I call bullshit on both. On the one hand the notion that folks need to Instagram every prettily plated meal and a trendy eatery cheapens the notion of persistence of memory. I’m sure it was good and all but are the huevos rancheros you had a brunch really something you want to remember ten years from now? (It’s like they teach you early on in film making–there’s no need to shoot coverage of a scene with closeup inserts that show the protagonists movements. He grabs something off the counter and picks up something else on vanity in the vestibule. It’s unnecessary to show a close-up of his wallet and his keys, respectively; unless either figure prominently later in the plot.*)
But the second impetus–it seemed like it would make a pretty picture–is, at least, more fundamentally honest in that it assumes that someone else seeing the image will through seeing it gain something.
The proliferation of ready-at-hand imaging devices has not materially improved image making. This is due to the fact that the vast majority of the impetus to create images is grounded in the capitalist act of conspicuous consumption. It’s not enough that I eat and remember what I ate, it’s necessary to show that one is eating here there or having this or that unmediated experience.
It gets even worse with porn. Consumers of erotic content are spoon fed a stylized and highly unrealistic version of sexuality. What I always find so completely bonkers about that is that–by and large–when folks set out to produce DIY porn, instead of asking themselves how do I convey what my experience of sex is like (or perhaps better: inquiring as to why they have the urge to produce such content and then exploring how to place what they want to show in line with what they create), porn provides an easily replicable template for making you the porn star or starlet of your own triple X scene.)
The above is–to my eye–quite different. It’s clear that the audience is seeing something pornographic in nature but the focus is on the expression of an intense, in-the-moment experience of physical pleasure. Yeah, it’s goes way too dark in areas and the shadow cast by the tripod in the upper left corner is detrimental to the immersive effect the image seems to be seeking; but, the way she’s looking back over her shoulder isn’t something that could be easily staged.

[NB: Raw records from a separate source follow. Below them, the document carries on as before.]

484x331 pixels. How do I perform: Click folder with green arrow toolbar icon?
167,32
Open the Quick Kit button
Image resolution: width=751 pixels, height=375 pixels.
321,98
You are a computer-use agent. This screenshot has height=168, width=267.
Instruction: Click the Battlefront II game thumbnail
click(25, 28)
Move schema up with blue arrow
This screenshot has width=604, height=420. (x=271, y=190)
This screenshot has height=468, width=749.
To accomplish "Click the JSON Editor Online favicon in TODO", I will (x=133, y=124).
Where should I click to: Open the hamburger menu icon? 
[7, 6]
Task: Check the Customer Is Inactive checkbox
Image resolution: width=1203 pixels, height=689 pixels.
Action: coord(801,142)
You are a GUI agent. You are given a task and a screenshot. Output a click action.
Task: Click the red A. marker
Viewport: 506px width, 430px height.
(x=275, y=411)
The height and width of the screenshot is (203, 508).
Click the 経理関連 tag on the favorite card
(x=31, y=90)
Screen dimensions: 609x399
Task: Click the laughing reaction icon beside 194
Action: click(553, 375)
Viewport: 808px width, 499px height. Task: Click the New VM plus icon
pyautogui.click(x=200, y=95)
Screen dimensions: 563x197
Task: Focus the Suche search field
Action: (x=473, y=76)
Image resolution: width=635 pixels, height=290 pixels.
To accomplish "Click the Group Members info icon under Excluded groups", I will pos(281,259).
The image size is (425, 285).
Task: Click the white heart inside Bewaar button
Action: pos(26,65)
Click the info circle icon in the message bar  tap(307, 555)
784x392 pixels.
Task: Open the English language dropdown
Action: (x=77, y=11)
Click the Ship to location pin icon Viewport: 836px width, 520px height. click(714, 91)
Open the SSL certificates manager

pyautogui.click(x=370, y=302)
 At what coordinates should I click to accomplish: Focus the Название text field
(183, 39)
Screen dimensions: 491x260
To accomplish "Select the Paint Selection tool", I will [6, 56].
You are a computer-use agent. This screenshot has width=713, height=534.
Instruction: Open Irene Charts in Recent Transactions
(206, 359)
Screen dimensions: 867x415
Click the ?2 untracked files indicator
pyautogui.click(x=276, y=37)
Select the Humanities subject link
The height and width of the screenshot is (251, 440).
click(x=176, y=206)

Sebastián Gherrë – Benja (2016)
I feel about Gherrë the way I’ve come to feel about Araki–namely: I don’t always get it but the work is consistently of high quality and in spite of the tendency for both artists to cover the same ground over-and-over-and-again, there remains surprising freshness and variation.
Also, I love that there’s someone out there who is still making traditional dark room prints. They just look so much better, damn it.

Laurent Benaim – Title unknown (2015)
I do not believe home
is where we’re born, or the place we grew up, not a birthright or an
inheritance, not a name, or blood or country. It is not even the soft
part that hurts when touched, that defines our loneliness the way a bowl
defines water. It will not be located in a smell or taste or talisman
or a word…Home is our first real mistake. It is the one error that changes
everything, the one lesson you could let destroy you. It is from this
moment that we begin to build our home in the world. It is this place
that we furnish with smell, taste, a talisman, a name.—Anne Michaels, The Winter Vault

Source unknown – Title unknown (201X)
One of my favorite things about sex with others is gap between orgasms, the space where everything is intensely sensitive. (It’s something with which I’m completely preoccupied with, if I’m honest.)
The way a-trusted-nother can guide you beyond any boundary you thought you knew yourself to have and to hold.
Pleasure is amplified–a river escaping its banks, flooding the levees. Senses sharpen–the smell, of sweat slick bed sheets, eucalyptus tinged summer breath through the screened window. The dewy drops dotting pubic fur–pearls and diamonds caught in a spider’s nest.
Saliva, sweat and orgasmic fluids layered, intermingled on the lips, skin, tongues and genitals of lovers. The holy taste of the holiest of communions.